**What to do:**
Filter the entries for the word "computer". Copy each line that has it.

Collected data
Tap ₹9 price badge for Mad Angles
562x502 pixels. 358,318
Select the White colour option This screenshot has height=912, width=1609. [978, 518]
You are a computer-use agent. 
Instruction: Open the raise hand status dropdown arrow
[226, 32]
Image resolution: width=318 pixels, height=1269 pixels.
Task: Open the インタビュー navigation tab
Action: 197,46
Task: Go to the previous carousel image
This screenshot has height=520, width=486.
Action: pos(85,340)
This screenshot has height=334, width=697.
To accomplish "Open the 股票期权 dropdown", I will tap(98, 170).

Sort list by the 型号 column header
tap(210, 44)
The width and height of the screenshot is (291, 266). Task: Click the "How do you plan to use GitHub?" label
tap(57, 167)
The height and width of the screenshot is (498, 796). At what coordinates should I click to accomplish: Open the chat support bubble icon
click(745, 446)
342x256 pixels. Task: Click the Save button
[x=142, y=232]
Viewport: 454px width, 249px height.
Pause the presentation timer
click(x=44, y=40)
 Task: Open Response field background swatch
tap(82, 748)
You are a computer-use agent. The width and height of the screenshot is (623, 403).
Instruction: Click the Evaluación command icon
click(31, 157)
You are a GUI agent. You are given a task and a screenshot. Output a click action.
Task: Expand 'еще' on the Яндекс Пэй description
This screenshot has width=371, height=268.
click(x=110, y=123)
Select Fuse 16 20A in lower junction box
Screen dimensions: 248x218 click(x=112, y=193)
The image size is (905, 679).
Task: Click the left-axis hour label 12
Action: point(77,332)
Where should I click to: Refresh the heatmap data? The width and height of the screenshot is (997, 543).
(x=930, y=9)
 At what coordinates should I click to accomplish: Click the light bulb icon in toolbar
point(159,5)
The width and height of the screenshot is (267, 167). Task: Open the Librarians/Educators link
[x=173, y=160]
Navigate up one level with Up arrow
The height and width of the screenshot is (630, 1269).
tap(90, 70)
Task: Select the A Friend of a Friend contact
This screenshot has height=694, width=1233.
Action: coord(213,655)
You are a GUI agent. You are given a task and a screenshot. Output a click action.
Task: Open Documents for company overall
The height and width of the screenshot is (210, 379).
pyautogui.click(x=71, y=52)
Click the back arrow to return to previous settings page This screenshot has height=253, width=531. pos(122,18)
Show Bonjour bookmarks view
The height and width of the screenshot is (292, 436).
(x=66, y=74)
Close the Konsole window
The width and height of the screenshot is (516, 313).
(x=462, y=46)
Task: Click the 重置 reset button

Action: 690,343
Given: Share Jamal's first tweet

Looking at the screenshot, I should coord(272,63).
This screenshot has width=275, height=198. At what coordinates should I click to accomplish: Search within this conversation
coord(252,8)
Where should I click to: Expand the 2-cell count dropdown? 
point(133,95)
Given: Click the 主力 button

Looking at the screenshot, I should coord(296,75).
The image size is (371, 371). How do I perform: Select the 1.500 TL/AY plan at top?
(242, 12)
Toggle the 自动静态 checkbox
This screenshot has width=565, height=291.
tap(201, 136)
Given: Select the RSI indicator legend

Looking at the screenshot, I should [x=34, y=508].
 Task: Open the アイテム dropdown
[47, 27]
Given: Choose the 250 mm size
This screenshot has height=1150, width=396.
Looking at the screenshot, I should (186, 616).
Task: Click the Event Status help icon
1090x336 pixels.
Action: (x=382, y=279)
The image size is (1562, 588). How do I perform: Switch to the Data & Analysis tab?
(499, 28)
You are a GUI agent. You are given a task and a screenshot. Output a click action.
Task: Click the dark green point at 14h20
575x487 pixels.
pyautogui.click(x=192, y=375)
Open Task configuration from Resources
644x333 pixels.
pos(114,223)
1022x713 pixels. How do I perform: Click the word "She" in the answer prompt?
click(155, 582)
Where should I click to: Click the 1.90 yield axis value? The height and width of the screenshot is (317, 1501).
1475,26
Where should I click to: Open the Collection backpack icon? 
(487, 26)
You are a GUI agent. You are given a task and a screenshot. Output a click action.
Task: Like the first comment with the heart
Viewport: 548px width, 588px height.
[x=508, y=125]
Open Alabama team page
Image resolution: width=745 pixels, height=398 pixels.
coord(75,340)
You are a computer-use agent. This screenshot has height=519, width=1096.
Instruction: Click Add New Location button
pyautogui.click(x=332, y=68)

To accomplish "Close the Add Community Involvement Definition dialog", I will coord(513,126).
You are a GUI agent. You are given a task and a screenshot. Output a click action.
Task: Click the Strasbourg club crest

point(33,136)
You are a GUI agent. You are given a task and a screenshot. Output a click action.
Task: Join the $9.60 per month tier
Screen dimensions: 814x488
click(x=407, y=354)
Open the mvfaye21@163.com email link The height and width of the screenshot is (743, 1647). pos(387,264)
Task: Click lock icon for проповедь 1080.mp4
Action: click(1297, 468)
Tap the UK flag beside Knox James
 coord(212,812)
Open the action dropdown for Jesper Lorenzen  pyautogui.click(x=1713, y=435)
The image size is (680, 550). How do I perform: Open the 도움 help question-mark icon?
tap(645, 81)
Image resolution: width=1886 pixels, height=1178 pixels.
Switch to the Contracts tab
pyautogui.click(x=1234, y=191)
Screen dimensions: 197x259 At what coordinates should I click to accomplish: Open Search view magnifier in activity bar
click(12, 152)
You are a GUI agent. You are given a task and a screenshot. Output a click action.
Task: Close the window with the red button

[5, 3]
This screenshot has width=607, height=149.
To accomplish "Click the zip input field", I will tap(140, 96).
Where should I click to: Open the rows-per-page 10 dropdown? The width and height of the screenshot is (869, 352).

**Solution to this problem:**
You are a computer-use agent. 
You are a computer-use agent. The width and height of the screenshot is (623, 403).
You are a computer-use agent. This screenshot has height=519, width=1096.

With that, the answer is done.